I’ve had a few book’s worth of odd and interesting things happen to me while I was playing. I could never remember all the places I’ve played in, and I can’t even remember all the bands I’ve been in. For a while, I’d play with a different set of people four or five nights a week. I don’t miss it all that much, really.

I got to wondering how many people I could recall that I played with that would turn up on YouTube. I was tickled to find two in one video. Pinetop Perkins and Luther Guitar Junior Johnson. They’re both playing with the magnificent Muddy Waters:

Pinetop seemed ancient to me back then, twenty years ago and more, and he’s still alive today and performing at 94 years old. We played in the Civic View Inn in Providence. The dressing room for the bands was upstairs, and it was… how do I put this delicately… um, well, they had shag carpeting on all the walls and the floor and ceiling too. There was a TV bolted to the wall up in the corner; the movies they were playing on there continuously would make an animal husbandry specialist blush. I avoided the doorknob, and there was no power on earth that could compel me to enter the bathroom under any circumstances. Pinetop was bored, so we went down to the bar.

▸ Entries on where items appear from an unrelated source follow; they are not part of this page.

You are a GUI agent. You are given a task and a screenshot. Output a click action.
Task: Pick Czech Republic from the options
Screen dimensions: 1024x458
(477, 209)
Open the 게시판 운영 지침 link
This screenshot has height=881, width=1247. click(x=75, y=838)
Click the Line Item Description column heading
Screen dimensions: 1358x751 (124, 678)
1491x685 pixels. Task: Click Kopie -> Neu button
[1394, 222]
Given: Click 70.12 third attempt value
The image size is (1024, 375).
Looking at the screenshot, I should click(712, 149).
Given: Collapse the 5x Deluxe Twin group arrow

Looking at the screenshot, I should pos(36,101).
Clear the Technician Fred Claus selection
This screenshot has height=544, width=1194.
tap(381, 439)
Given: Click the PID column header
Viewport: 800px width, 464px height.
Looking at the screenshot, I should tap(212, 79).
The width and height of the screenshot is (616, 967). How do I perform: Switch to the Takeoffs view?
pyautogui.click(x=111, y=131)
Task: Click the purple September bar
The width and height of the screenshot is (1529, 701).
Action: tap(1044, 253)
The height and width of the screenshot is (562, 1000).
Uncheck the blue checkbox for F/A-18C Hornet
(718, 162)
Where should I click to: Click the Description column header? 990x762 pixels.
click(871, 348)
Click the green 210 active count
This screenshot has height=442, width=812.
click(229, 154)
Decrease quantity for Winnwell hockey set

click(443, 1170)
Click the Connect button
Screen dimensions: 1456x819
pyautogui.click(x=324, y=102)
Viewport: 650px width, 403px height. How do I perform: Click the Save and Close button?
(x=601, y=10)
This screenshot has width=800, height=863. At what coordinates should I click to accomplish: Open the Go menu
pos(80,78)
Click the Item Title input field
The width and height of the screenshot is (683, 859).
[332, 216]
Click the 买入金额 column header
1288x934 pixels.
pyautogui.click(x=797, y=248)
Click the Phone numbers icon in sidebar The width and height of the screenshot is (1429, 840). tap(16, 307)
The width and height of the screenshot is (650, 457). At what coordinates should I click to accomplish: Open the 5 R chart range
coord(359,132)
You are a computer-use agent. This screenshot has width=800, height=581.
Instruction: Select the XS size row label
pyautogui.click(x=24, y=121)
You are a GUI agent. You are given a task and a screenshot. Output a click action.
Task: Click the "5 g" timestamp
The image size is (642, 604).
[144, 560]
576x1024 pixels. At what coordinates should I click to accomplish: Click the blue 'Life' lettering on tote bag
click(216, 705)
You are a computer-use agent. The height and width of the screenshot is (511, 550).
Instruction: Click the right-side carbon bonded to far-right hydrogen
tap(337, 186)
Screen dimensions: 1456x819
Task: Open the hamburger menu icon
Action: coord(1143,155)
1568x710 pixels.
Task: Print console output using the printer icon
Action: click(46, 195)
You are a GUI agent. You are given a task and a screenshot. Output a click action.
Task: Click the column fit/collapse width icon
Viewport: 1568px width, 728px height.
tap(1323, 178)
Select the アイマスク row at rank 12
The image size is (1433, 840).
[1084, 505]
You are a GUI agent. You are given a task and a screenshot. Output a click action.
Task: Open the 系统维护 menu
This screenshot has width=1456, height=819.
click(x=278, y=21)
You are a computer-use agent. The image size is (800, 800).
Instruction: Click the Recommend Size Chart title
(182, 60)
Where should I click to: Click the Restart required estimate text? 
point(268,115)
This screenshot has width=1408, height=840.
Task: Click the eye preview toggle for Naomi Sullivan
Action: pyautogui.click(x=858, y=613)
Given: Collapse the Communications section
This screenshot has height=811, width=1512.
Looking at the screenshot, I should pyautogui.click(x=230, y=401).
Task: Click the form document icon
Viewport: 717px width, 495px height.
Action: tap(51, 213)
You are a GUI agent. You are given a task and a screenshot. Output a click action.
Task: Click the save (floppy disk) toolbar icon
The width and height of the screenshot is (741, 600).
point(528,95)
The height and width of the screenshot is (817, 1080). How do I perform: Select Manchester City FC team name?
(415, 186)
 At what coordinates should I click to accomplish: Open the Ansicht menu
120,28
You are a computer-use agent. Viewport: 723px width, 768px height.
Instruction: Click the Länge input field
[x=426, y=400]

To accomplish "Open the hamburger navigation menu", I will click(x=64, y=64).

I thought it was funny that Pinetop called Johnny Walker Red, his favorite, “high test,” just like my uncle does. I bought him a great deal of it. He was almost fifty years older than me, but we had more in common than I had with people I considered my friends. He wore a huge cowboy hat, was skinny as a rail, told a million stories. We had a blast. Some guys in his band didn’t show, so we opened for him and played with him too. All he needed was a piano, really.

I can’t remember where the Luther Johnson gig was. That’s him playing the guitar over in the right hand side of the frame. He was one of those guys — lively, talented, good enough to make a living at it, never making a lot of money. I remember giving him a ride back to his house. He lived in a tidy little suburb south of Boston somewhere, and was anxious to get back home to his family. Now that’s my kind of guy. I always am too.